2 550 hab. (Flongeois), 743 ha, commune du département des Ardennes dans le canton de Sedan-Nord, en banlieue NO de Sedan près de la rive droite de la Meuse; meubles de cuisine Gondel (35 sal.), plastiques Seripal (20 sal.), atelier Applitec de traitements de surfaces du groupe Aldem de Sedan. La population a culminé à 2 400 hab. en 1886, puis s'est abaissée jusqu'à 1 750 hab. vers 1950 avant de croître à nouveau jusqu'en 1982 (2 900 hab. sdc).


Vrigne-aux-Bois

3 560 hab. (Vrignois), 804 ha dont 215 de bois, commune du département des Ardennes dans le canton de Sedan-Ouest. La cité forme une petite conurbation de près de 8 000 habitants avec sa voisine Vivier-au-Court.
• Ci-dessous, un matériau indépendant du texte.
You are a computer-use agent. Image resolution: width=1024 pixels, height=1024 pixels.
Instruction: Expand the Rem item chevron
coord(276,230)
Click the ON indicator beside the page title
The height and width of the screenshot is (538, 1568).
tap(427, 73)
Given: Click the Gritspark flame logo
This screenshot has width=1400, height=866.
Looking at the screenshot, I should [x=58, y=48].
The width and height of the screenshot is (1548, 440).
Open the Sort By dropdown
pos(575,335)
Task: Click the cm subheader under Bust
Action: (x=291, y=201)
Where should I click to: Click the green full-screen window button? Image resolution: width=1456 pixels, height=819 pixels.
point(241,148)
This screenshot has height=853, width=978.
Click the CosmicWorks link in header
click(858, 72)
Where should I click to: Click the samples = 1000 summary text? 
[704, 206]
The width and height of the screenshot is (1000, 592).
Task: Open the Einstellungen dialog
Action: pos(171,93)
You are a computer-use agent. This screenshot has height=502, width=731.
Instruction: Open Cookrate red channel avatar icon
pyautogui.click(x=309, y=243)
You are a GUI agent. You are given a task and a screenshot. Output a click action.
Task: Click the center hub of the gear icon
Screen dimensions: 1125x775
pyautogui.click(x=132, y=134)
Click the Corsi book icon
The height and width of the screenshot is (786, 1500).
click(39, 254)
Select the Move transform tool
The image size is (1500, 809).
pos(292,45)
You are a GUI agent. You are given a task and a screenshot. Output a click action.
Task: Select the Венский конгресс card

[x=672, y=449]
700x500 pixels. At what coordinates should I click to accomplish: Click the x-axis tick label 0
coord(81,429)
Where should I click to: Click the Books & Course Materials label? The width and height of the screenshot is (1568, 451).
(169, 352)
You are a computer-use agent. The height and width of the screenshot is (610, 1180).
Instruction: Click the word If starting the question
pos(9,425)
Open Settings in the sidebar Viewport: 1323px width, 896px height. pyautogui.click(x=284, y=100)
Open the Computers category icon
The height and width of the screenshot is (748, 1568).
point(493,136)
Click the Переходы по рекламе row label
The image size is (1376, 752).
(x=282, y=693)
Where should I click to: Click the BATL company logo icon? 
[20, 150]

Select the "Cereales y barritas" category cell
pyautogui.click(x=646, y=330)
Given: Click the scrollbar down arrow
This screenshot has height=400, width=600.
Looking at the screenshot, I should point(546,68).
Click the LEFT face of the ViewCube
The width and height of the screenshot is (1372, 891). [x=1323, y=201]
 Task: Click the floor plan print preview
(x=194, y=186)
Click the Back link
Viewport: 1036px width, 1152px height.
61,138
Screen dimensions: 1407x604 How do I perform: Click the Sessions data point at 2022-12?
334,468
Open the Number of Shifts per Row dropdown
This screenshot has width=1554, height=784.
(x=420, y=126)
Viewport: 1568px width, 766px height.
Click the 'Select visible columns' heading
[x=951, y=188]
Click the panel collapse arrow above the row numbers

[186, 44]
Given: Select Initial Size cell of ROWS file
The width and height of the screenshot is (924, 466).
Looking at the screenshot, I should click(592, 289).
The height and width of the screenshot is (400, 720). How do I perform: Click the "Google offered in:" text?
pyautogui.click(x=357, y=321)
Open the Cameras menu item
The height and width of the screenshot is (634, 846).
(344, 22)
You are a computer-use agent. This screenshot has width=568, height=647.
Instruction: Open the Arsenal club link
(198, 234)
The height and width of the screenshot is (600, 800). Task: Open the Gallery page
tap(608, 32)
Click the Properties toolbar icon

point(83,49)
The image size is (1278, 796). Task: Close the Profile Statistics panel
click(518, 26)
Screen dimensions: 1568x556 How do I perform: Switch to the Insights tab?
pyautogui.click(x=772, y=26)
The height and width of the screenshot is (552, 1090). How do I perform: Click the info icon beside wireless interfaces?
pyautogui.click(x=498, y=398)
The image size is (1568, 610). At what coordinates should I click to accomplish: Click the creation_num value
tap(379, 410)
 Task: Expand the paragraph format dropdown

Elle a pour site la large vallée à fond plat drainée par la minuscule Vrigne, et qui fut creusée par une ancienne Meuse entre Donchery au sud et Nouzonville au nord; collège public, centre de loisirs. C’est un foyer industriel, avec Nexans (ex-Mars Actel ex-Alcatel, électronique pour réseaux hertziens, 170 sal.), les usines métallurgiques Jardinier-Massard (fonderie, ferrures et serrures, 130 sal. en trois sites dont deux à Sedan), Marcel France Mécano-Galva (110), La Fonte Ardennaise (unité FA3, 110 sal.), Modec (découpage-emboutissage, 50 sal.), FTS (traitements de surfaces, 40 sal.) plus le siège du groupe (25 sal.), Méca Model (mécanique, 35 sal.), Mecarden (mécanique, 30 sal.), Aldem (découpage, 30 sal.), JML (constructions métalliques, 25 sal.); installations élevctriques GTIE (35 sal.), constructions Palombo (30 sal.), peinture DG Corpo Bat (25 sal.), transports Rousseau (25 sal.); mais c’est aussi une ville fleurie (trois fleurs). La population était de 3 000 hab. en 1900 et à peu près autant en 1950; son maximum a été en 1982 (3 900 hab. sdc); la perte a été de 160 hab. entre 1999 et 2008.